The Palit GeForce RTX 3070 Ti GameRock OC is the company's most premium custom-design implementation of NVIDIA's latest high-end graphics card launch. The RTX 3070 Ti and last week's RTX 3080 Ti launch form part of an attempt to refresh the high-end segment in the face of competition from AMD and its "Big Navi" Radeon RX 6800 series. This graphics cards segment targets those wanting maxed out gaming at 1440p with raytracing, but also the ability to play at 4K UHD with reasonably good details. NVIDIA already has such a SKU in the RTX 3070, which was embattled by the RX 6700 XT and RX 6800 and is possibly what the RTX 3070 Ti launch is all about.

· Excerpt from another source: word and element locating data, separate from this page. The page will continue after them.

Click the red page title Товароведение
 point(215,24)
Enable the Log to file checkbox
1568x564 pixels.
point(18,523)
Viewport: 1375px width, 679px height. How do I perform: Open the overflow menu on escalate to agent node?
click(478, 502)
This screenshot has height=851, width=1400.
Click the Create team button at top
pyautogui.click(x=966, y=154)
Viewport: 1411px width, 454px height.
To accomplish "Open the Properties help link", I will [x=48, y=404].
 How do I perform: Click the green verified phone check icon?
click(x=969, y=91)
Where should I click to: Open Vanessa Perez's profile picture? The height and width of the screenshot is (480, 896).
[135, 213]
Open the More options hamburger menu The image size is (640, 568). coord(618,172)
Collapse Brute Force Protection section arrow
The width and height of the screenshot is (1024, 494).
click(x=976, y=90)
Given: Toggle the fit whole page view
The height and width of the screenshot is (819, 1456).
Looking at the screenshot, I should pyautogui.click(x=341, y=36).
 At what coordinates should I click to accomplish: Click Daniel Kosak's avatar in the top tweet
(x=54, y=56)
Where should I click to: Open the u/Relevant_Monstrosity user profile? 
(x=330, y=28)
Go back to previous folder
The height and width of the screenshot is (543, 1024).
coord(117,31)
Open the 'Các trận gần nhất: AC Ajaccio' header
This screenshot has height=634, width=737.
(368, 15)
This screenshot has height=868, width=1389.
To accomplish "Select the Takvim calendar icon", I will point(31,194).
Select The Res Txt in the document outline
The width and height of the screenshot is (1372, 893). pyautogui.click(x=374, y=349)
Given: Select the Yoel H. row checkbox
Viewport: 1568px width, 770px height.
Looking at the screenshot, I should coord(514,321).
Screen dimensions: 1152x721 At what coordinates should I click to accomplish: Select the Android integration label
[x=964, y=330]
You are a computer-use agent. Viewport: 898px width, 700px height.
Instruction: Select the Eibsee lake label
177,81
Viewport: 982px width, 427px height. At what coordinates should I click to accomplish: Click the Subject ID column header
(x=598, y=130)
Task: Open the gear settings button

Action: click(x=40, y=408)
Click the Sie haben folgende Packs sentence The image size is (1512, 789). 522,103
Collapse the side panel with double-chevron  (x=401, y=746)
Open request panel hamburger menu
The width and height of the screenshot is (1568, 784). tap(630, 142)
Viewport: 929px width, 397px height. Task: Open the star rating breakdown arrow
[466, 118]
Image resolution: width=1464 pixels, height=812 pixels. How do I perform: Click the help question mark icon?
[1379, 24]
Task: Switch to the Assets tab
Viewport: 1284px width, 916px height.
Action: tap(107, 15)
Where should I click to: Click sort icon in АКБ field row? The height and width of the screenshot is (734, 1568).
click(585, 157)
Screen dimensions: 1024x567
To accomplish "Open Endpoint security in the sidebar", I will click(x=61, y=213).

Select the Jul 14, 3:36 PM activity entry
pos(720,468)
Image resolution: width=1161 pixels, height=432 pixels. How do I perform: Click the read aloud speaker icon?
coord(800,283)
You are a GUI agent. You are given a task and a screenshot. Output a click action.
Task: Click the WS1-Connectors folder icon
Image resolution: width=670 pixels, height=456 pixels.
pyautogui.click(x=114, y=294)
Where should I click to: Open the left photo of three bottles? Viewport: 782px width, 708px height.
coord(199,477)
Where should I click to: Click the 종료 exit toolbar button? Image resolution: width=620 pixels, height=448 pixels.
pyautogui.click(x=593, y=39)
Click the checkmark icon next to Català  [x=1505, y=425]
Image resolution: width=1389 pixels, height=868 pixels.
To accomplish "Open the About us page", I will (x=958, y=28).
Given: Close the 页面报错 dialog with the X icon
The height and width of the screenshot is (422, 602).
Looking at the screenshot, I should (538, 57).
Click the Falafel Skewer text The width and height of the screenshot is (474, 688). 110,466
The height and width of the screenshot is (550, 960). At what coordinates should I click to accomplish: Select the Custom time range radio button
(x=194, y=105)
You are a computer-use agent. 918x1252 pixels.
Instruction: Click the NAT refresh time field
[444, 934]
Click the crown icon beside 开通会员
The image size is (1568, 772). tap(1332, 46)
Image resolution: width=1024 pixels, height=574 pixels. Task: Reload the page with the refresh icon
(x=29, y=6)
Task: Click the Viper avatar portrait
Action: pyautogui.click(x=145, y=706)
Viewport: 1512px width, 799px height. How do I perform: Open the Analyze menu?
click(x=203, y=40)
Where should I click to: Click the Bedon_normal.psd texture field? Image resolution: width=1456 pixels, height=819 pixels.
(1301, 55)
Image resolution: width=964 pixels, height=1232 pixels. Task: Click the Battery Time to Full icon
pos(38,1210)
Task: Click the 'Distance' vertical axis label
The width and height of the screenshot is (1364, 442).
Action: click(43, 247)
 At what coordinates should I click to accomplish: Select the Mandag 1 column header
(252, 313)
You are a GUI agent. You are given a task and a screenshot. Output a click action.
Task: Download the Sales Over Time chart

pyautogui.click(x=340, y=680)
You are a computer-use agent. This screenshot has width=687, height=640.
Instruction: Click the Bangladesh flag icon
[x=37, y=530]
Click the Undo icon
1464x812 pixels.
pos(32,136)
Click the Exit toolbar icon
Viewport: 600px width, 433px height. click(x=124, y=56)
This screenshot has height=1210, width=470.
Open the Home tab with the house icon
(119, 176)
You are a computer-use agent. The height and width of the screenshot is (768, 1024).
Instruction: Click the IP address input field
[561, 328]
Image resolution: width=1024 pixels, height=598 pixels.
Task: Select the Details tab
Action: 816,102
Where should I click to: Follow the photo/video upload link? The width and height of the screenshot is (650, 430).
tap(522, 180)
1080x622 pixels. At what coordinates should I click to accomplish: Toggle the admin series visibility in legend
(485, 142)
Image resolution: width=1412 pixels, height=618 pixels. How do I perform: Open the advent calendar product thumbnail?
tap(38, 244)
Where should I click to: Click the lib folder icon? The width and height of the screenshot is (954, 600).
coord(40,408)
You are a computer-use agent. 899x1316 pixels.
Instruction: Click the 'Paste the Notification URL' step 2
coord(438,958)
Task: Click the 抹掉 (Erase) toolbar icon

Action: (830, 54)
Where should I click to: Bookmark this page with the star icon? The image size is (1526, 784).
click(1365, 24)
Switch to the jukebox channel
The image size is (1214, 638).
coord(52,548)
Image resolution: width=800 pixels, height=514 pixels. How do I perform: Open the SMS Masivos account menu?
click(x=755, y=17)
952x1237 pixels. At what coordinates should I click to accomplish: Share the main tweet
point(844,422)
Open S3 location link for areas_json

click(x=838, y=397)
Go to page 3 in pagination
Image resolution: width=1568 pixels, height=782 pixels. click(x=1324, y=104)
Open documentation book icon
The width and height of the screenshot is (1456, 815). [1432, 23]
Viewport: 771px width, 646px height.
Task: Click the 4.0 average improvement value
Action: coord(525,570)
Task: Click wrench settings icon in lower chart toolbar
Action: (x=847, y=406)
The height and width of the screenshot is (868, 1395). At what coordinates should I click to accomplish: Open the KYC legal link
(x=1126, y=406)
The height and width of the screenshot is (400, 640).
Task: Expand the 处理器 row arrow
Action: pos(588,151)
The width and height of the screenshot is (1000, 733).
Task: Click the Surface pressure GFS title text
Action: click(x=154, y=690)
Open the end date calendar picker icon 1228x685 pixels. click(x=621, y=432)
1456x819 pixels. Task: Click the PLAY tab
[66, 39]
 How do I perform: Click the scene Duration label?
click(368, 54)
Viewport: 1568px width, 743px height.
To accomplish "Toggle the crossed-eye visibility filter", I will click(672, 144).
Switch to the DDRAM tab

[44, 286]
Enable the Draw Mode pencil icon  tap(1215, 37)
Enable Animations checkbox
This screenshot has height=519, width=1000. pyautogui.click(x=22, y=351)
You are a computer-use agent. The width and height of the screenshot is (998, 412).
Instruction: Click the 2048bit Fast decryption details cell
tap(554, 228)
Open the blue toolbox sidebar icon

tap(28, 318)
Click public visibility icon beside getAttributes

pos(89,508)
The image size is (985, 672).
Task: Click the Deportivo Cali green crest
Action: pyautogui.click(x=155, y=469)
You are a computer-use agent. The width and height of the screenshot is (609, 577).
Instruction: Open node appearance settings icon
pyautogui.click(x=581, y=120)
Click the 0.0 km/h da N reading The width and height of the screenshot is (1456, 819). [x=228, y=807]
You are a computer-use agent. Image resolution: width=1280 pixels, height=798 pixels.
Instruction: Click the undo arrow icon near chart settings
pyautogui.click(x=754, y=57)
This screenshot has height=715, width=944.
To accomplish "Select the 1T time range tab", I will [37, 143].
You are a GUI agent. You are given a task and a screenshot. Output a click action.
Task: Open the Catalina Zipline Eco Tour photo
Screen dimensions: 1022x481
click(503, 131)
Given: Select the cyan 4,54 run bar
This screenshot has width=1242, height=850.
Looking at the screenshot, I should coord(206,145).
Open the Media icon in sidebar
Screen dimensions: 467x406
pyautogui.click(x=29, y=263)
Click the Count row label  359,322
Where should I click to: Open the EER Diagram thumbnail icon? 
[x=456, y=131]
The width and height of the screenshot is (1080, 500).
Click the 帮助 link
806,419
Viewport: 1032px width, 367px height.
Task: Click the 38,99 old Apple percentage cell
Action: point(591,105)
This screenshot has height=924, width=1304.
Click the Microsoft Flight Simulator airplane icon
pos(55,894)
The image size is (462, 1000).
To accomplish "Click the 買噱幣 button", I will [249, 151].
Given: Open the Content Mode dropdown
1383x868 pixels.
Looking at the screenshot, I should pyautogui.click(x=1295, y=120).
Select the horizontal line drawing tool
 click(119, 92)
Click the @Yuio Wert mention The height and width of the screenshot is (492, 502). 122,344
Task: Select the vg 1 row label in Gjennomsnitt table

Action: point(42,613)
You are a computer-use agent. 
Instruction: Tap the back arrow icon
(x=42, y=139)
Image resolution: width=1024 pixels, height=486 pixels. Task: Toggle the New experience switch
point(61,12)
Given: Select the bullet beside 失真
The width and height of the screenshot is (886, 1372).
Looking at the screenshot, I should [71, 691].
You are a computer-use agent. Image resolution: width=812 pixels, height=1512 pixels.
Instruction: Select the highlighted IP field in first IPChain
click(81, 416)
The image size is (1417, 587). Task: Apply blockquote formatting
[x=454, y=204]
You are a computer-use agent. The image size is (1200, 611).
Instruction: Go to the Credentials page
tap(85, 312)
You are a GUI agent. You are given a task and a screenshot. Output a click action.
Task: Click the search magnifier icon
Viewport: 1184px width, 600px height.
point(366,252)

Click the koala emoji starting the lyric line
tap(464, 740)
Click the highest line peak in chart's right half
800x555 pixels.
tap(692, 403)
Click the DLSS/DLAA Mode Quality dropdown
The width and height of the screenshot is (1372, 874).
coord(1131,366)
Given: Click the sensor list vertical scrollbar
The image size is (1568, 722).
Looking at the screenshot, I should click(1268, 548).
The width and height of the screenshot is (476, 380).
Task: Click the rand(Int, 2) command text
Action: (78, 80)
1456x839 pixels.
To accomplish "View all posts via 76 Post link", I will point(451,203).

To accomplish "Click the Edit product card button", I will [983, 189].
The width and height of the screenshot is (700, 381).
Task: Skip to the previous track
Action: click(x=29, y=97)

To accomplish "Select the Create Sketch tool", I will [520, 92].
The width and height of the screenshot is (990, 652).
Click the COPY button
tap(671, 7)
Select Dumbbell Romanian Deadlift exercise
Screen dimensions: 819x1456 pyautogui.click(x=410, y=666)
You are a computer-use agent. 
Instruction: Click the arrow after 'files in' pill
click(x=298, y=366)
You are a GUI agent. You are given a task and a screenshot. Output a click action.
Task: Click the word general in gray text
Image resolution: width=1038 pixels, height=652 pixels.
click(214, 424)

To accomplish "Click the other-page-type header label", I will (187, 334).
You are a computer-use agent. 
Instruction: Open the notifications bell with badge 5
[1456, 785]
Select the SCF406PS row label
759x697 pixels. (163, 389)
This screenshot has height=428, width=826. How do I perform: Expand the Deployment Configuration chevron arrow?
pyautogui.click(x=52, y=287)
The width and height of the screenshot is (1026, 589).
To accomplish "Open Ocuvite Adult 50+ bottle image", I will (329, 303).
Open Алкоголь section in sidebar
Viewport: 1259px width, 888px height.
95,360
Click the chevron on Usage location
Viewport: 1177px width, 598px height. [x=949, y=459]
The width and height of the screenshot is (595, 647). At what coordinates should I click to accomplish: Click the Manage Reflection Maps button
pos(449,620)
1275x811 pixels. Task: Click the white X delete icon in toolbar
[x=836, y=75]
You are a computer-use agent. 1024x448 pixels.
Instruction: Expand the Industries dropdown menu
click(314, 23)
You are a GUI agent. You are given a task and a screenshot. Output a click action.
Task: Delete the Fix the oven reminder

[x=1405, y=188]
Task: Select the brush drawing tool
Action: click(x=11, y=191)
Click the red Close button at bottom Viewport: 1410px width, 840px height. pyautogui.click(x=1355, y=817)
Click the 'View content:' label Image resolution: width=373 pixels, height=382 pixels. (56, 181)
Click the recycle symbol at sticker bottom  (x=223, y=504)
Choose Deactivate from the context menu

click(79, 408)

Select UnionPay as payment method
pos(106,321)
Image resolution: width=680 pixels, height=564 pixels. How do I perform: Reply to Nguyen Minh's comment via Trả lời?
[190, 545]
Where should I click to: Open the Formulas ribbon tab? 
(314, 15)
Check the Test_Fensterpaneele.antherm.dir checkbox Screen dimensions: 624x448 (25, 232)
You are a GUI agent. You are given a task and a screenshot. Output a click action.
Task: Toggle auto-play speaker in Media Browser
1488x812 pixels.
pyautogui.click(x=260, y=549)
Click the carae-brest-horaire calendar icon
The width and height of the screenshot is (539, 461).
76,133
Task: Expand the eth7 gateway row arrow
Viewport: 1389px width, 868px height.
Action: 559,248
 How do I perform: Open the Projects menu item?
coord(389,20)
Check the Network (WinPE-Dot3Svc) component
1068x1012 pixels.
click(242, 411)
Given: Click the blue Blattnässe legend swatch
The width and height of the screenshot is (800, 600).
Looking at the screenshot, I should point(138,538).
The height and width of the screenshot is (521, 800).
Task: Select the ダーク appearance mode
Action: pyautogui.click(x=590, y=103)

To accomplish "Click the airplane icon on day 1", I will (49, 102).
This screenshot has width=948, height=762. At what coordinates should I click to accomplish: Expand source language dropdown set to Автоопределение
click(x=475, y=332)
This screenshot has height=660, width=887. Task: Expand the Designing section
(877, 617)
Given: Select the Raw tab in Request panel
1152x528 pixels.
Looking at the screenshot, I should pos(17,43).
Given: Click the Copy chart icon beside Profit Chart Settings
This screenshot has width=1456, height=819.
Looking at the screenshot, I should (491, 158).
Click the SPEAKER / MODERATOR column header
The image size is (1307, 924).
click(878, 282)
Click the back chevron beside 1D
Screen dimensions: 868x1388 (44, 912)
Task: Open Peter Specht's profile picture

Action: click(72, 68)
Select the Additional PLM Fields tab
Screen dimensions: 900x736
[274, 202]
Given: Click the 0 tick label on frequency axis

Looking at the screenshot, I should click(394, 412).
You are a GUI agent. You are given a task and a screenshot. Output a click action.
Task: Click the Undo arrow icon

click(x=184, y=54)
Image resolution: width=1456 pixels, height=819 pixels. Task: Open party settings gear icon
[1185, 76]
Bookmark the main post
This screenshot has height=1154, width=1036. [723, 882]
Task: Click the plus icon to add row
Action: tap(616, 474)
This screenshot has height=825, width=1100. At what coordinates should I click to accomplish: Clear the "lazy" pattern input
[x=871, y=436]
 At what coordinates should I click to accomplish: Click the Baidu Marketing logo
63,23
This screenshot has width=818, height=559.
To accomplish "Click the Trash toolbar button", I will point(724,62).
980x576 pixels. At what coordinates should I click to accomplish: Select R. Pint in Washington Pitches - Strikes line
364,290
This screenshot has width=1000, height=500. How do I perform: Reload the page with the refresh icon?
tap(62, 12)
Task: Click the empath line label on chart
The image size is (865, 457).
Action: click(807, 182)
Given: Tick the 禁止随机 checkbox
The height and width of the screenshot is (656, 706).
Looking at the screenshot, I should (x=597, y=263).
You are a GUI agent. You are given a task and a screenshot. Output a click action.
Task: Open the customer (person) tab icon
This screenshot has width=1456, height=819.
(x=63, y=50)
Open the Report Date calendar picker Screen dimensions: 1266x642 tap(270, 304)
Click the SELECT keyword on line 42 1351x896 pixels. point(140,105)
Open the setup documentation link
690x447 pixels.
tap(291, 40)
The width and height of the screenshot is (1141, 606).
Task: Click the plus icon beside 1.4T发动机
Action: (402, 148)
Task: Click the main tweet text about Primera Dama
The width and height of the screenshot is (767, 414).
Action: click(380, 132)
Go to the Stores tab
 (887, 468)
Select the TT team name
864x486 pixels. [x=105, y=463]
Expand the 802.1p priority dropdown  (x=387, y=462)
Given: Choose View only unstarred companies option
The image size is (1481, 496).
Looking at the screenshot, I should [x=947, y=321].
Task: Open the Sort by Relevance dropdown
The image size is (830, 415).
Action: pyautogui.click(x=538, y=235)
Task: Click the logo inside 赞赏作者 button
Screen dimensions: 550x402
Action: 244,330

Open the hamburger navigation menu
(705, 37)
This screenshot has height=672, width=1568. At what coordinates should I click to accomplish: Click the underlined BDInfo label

NVIDIA created the GeForce RTX 3070 Ti out of the same GA104 silicon as the RTX 3070 by maxing it out. You hence get all 6,144 CUDA cores physically present on the chip, compared to just 5,888 on the RTX 3070. Another major change is memory, with NVIDIA opting for fast 19 Gbps GDDR6X memory over 14 Gbps GDDR6. This results in a significant 35% increase in memory bandwidth over the RTX 3070. The memory size remains 8 GB, though. Wrapping things up are the slightly higher GPU clock speeds. The resulting product, NVIDIA believes, should restore competition to the sub-$600 market segment by successfully challenging the RX 6800.
Palit bolstered the RTX 3070 Ti with its highest factory overclock, at 1845 MHz boost frequency compared to the 1770 MHz reference. The GameRock OC series from Palit always represented over-the-top designs, and this card is no exception. A neatly executed "icebox" pattern tops the cooler shroud, which isn't unlike the G.SKILL Trident Royal memory modules. This element is illuminated with addressable RGBs.
At this time, Palit is unable to provide an MSRP for the GameRock OC. I'd estimate it'll end up around $1350 in the free market, which is $50 higher than the RTX 3070 Ti Founders Edition.